The current focus of the lab is examining the interactions of antimicrobial peptides with extracellular polysaccharides produced by bacteria K. pneumoniae. We have discovered that antimicrobial peptides can disrupt the capsule of K. pneumoniae and polyproline peptides are uniquely suited for this mechanism. We are working to reveal the therapeutic consequences of capsule disruption. We are also investigating the how capsule is regulated during biofilm formation as well as its contribution to the matrix polysaccharide composition.
Latest Publications
Polyproline peptide targets Klebsiella pneumoniae polysaccharides to collapse biofilms
Hypervirulent Klebsiella pneumoniae is known for its increased extracellular polysaccharide production. Biofilms matrices of hypervirulent K. pneumoniae have increased polysaccharide abundance and are uniquely susceptible to disruption by peptide bac7 (1-35).
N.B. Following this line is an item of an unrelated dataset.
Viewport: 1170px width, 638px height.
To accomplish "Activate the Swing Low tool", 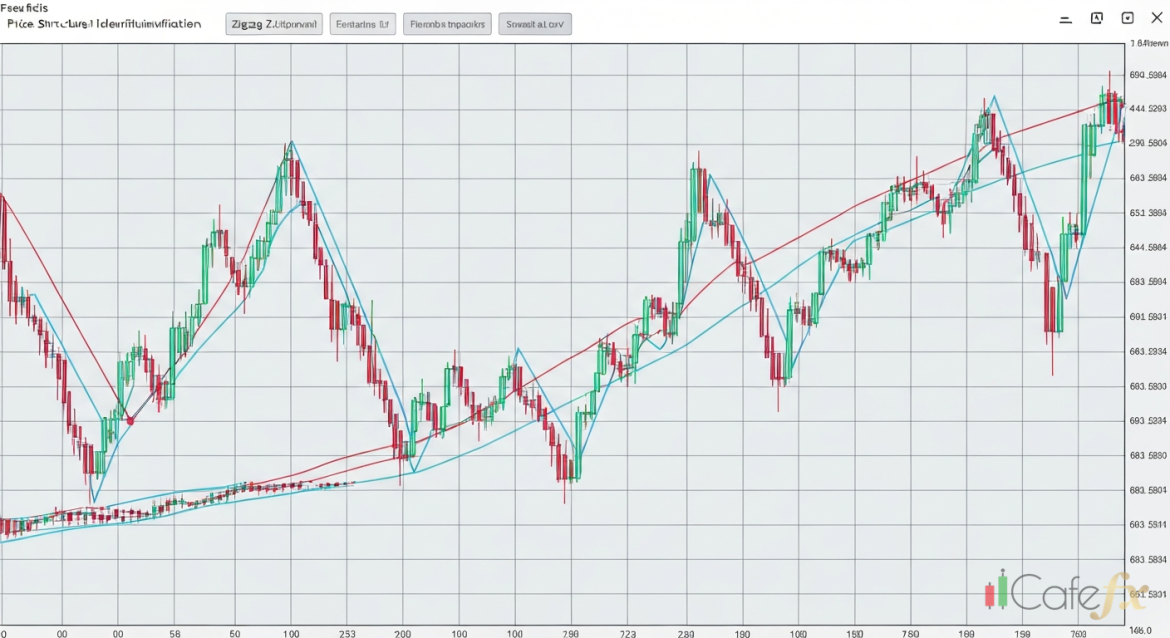I will pyautogui.click(x=535, y=24).
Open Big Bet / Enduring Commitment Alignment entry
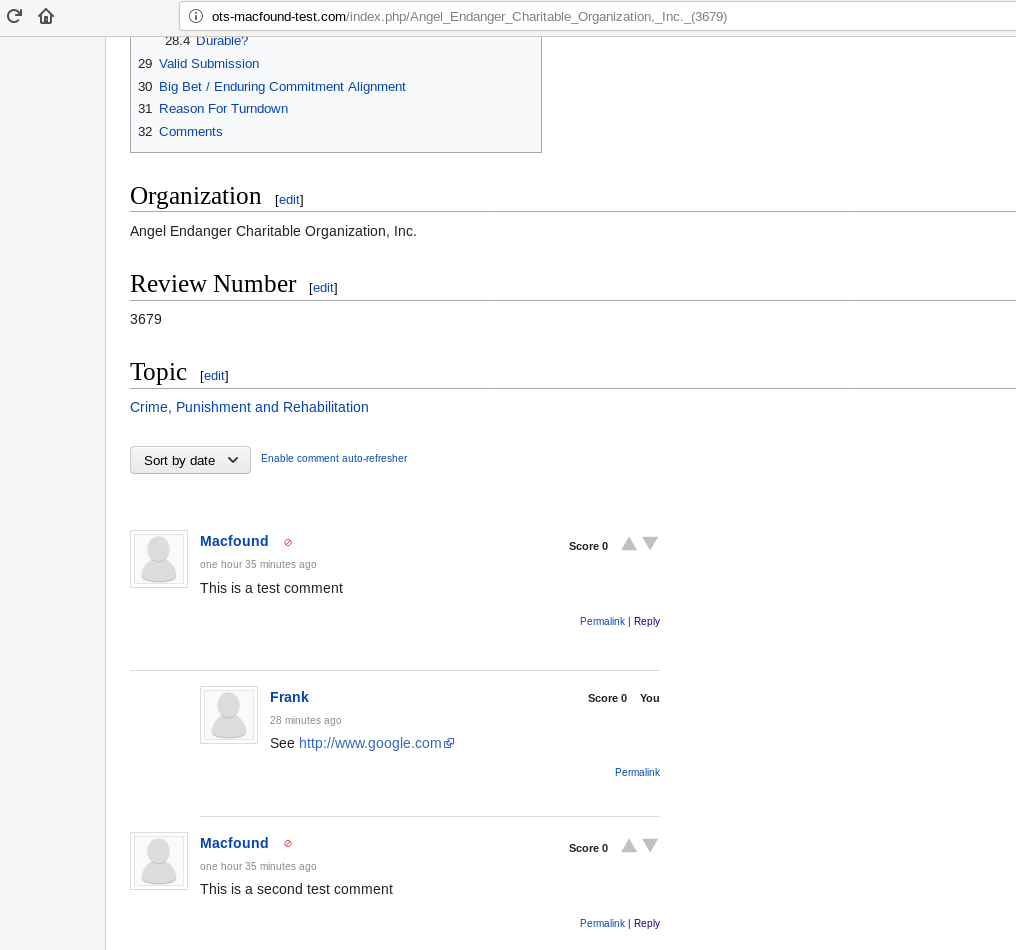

Here, using confocal microscopy, we show that polysaccharides within the biofilm matrix collapse following bac7 (1-35) treatment. This collapse led to the release of cells from the biofilm, which were then killed by the peptide. Characterization of truncated peptide analogs revealed that their interactions with polysaccharide were responsible for the biofilm matrix changes that accompany bac7 (1-35) treatment. Ultraviolet photodissociation (UVPD) mass spectrometry with the parental peptide or a truncated analog bac7 (10-35) reveal the important regions for bac7 (1-35) complexing with polysaccharides. Finally, we tested bac7 (1-35) using a murine skin abscess model and observed a significant decrease in the bacterial burden. These findings unveil the potential of bac7 (1-35) polysaccharide interactions to collapse K. pneumoniae biofilms.